How to launch external processes with Python and the subprocess module

In our automation scripts we often need to launch and monitor external programs to accomplish our desired tasks. When working with Python, we can use the subprocess module to perform said operations. This module is part of the programming language standard library. In this tutorial we will take a quick look at it, and we will learn the basics of its usage.

In this tutorial you will learn:

How to use the “run” function to spawn an external process
How to capture a process standard output and standard error
How to check the exist status of a process and raise an exception if it fails
How to execute a process into an intermediary shell
How to set a timeout for a process
How to use the Popen class directly to pipe two processes

How to launch external processes with Python and the subprocess module

Software requirements and conventions used

Software Requirements and Linux Command Line Conventions
Category	Requirements, Conventions or Software Version Used
System	Distribution independent
Software	Python3
Other	Knowledge of Python and Object Oriented Programming
Conventions	# – requires given linux-commands to be executed with root privileges either directly as a root user or by use of `sudo` command $ – requires given linux-commands to be executed as a regular non-privileged user

The “run” function

The run function has been added to the subprocess module only in relatively recent versions of Python (3.5). Using it is now the recommended way to spawn processes and should cover the most common use cases. Before everything else, let’s see its most simple usage. Suppose we want to run the ls -al command; in a Python shell we would run:

>>> import subprocess
>>> process = subprocess.run(['ls', '-l', '-a'])

The output of the external command is displayed onscreen:

total 132
drwx------. 22 egdoc egdoc  4096 Nov 30 12:18 .
drwxr-xr-x.  4 root  root   4096 Nov 22 13:11 ..
-rw-------.  1 egdoc egdoc 10438 Dec  1 12:54 .bash_history
-rw-r--r--.  1 egdoc egdoc    18 Jul 27 15:10 .bash_logout
[...]

Here we just used the first, mandatory argument accepted by the function, which can be a sequence which “describes” a command and its arguments (as in the example) or a string, which should be used when running with the shell=True argument (we will see it later).

Capturing the command stdout and stderr

What if we don’t want the output of the process to be displayed onscreen, but instead captured, so it can be referenced after the process exits? In that case we can set the capture_output argument of the function to True:

>>> process = subprocess.run(['ls', '-l', '-a'], capture_output=True)

How can we retrieve the output (stdout and stderr) of the process afterwards? If you observe the examples above, you can see we used the process variable to reference what is returned by the run function: a CompletedProcess object. This object represents the process which was launched by the function and has many useful properties. Among the others, stdout and stderr are used to “store” the corresponding descriptors of the command if, as we said, the capture_output argument is set to True.
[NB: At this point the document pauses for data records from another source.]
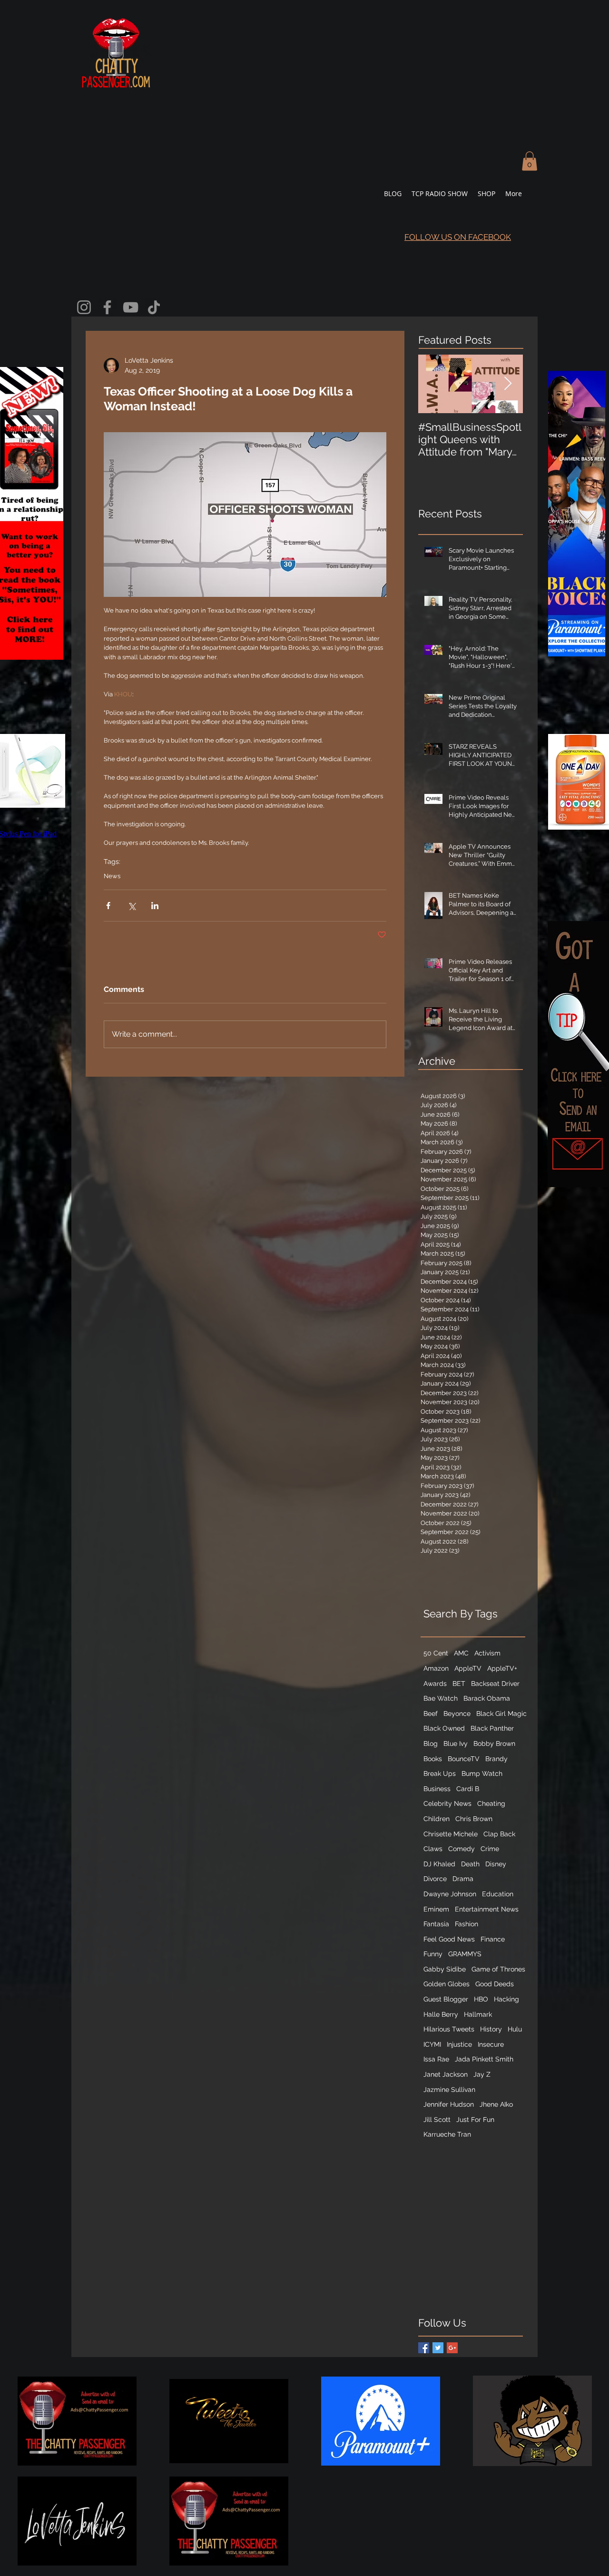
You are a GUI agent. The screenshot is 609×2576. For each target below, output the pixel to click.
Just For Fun (475, 2119)
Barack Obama (486, 1698)
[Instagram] (84, 307)
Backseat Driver (495, 1683)
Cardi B (467, 1789)
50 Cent (435, 1653)
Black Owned (444, 1728)
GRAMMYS (464, 1954)
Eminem (436, 1909)
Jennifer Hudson (448, 2104)
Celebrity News (447, 1803)
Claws (432, 1849)
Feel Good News (449, 1939)
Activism (487, 1653)
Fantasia (436, 1924)
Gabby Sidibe (444, 1969)
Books (432, 1759)
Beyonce (457, 1713)
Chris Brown (473, 1819)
In this case, to get the stdout of the process we would run:

>>> process.stdout

Stdout and stderr are stored as bytes sequences by default. If we want them to be stored as strings, we must set the text argument of the run function to True.

Manage a process failure

The command we ran in the previous examples was executed without errors. When writing a program, however, all cases should be take into account, so what if a spawned process fails? By default nothing “special” would happen. Let’s see an example; we run the ls command again, trying to list the content of the /root directory, which normally, on Linux is not readable by normal users:

>>> process = subprocess.run(['ls', '-l', '-a', '/root'])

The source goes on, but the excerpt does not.